The battle cry guns or butter conveniently allowed the Nazis to co-opt all resources for armies and armaments, and we know how the story ended. The Soviet Union was the next to try, bombastically banking on an enormous military and nuclear arsenal while its people stood in breadlines in thread bare coats. It could have been the stuff of comedy but it wasn’t funny. Besides, even though the empire eventually imploded, what remains of Russia seems to be trying it again.
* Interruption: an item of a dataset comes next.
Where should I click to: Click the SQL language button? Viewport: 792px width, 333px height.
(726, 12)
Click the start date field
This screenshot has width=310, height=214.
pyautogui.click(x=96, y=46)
It is still the rage of North Korea. Perhaps that's why it is not the popular tourist destination a buttery country like Italy is. People with their druthers have the damnedest habit of sticking to the humanity stuff.
Anybody who thinks guns or butter wasn’t lifted out of the economic textbook into America’s political reality must have been on the moon during the Reagan years when social services were eliminated, suffocated or strangled to free up welfare money for the defense contractors who supported the actor's candidacy. Reaganomics is guns or butter. So too was the high testosterone Cheney government, for which the election of 2000 was hijacked. Don't just look at how that man spent his spare time shooting living creatures. Look at the spending record. Gazillions of dollars paid for war machines and whatnot in Iraq while the homefront—schools, a safe food supply, bridges—fell apart from lack of attention. Conscientious objectors were spied upon or persecuted, women’s rights eroded. The governor of California pompously called those not in favor of his spending priorities “girly men.” Remember all the emphasis on “lean and mean” as opposed to “fat and happy?”
Now here comes Barack Obama trying to butter up the nation with his stimulus to build schools, roads, solar panels and organic food—enriching the country as we go, and Republican congressmen, especially from southern California, go on television to rebuff him. And what's the problem? They complain money allocated for the arts and pre-school education is an egregious waste of money when what America really needs to be strong again is more missile systems and stealth bombers. So there it is: guns or butter? I guess some Americans want their karmic fate this earth ox year to be coal, salt or chili. They would have found a year of butter misfortune in the soup.
~Sandy Garson
"Wordsmithing to attest how the Dharma saved me from myself!"